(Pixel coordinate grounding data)
○ ○ ○ ○ ○ ○ ○

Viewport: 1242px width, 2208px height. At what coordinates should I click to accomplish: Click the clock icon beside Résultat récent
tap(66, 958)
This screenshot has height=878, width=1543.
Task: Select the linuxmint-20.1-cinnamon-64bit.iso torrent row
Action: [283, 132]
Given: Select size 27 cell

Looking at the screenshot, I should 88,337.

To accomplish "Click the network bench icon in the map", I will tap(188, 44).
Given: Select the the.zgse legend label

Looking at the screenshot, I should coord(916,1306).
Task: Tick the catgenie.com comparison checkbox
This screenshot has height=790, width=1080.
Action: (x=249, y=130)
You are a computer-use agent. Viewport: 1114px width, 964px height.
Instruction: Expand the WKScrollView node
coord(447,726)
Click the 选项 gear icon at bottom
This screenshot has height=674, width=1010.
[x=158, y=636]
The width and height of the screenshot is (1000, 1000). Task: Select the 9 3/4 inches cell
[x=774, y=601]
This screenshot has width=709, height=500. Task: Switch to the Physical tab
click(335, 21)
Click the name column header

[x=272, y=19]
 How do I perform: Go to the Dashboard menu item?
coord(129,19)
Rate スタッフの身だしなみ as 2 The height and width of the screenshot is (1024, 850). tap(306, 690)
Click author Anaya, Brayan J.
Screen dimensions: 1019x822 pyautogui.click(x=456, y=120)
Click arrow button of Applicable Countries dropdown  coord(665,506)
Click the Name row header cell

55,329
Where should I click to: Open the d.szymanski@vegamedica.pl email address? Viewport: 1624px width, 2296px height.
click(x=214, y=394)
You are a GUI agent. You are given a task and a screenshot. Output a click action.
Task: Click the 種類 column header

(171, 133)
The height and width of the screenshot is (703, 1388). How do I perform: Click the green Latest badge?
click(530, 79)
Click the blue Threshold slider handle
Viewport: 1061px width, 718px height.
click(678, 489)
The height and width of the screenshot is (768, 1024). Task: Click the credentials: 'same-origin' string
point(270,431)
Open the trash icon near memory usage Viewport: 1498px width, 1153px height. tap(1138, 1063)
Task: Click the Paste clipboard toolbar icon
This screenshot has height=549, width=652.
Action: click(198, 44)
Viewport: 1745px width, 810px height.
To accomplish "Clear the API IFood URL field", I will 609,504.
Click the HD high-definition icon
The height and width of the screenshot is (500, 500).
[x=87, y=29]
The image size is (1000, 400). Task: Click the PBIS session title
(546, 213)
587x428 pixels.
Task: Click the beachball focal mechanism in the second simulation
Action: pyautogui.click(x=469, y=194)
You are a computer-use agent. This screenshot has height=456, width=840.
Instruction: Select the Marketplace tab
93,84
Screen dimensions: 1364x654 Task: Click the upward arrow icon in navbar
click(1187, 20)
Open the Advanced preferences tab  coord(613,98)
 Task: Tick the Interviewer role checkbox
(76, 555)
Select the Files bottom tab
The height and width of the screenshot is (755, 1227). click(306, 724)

○ ○ ○ ○ ○ ○ ○

Every line above should be written out again, unchanged.

Viewport: 1242px width, 2208px height. At what coordinates should I click to accomplish: Click the clock icon beside Résultat récent
tap(66, 958)
This screenshot has height=878, width=1543.
Task: Select the linuxmint-20.1-cinnamon-64bit.iso torrent row
Action: [283, 132]
Given: Select size 27 cell

Looking at the screenshot, I should 88,337.

To accomplish "Click the network bench icon in the map", I will tap(188, 44).
Given: Select the the.zgse legend label

Looking at the screenshot, I should coord(916,1306).
Task: Tick the catgenie.com comparison checkbox
This screenshot has height=790, width=1080.
Action: (x=249, y=130)
You are a computer-use agent. Viewport: 1114px width, 964px height.
Instruction: Expand the WKScrollView node
coord(447,726)
Click the 选项 gear icon at bottom
This screenshot has height=674, width=1010.
[x=158, y=636]
The width and height of the screenshot is (1000, 1000). Task: Select the 9 3/4 inches cell
[x=774, y=601]
This screenshot has width=709, height=500. Task: Switch to the Physical tab
click(335, 21)
Click the name column header

[x=272, y=19]
 How do I perform: Go to the Dashboard menu item?
coord(129,19)
Rate スタッフの身だしなみ as 2 The height and width of the screenshot is (1024, 850). tap(306, 690)
Click author Anaya, Brayan J.
Screen dimensions: 1019x822 pyautogui.click(x=456, y=120)
Click arrow button of Applicable Countries dropdown  coord(665,506)
Click the Name row header cell

55,329
Where should I click to: Open the d.szymanski@vegamedica.pl email address? Viewport: 1624px width, 2296px height.
click(x=214, y=394)
You are a GUI agent. You are given a task and a screenshot. Output a click action.
Task: Click the 種類 column header

(171, 133)
The height and width of the screenshot is (703, 1388). How do I perform: Click the green Latest badge?
click(530, 79)
Click the blue Threshold slider handle
Viewport: 1061px width, 718px height.
click(678, 489)
The height and width of the screenshot is (768, 1024). Task: Click the credentials: 'same-origin' string
point(270,431)
Open the trash icon near memory usage Viewport: 1498px width, 1153px height. tap(1138, 1063)
Task: Click the Paste clipboard toolbar icon
This screenshot has height=549, width=652.
Action: click(198, 44)
Viewport: 1745px width, 810px height.
To accomplish "Clear the API IFood URL field", I will 609,504.
Click the HD high-definition icon
The height and width of the screenshot is (500, 500).
[x=87, y=29]
The image size is (1000, 400). Task: Click the PBIS session title
(546, 213)
587x428 pixels.
Task: Click the beachball focal mechanism in the second simulation
Action: pyautogui.click(x=469, y=194)
You are a computer-use agent. This screenshot has height=456, width=840.
Instruction: Select the Marketplace tab
93,84
Screen dimensions: 1364x654 Task: Click the upward arrow icon in navbar
click(1187, 20)
Open the Advanced preferences tab  coord(613,98)
 Task: Tick the Interviewer role checkbox
(76, 555)
Select the Files bottom tab
The height and width of the screenshot is (755, 1227). click(306, 724)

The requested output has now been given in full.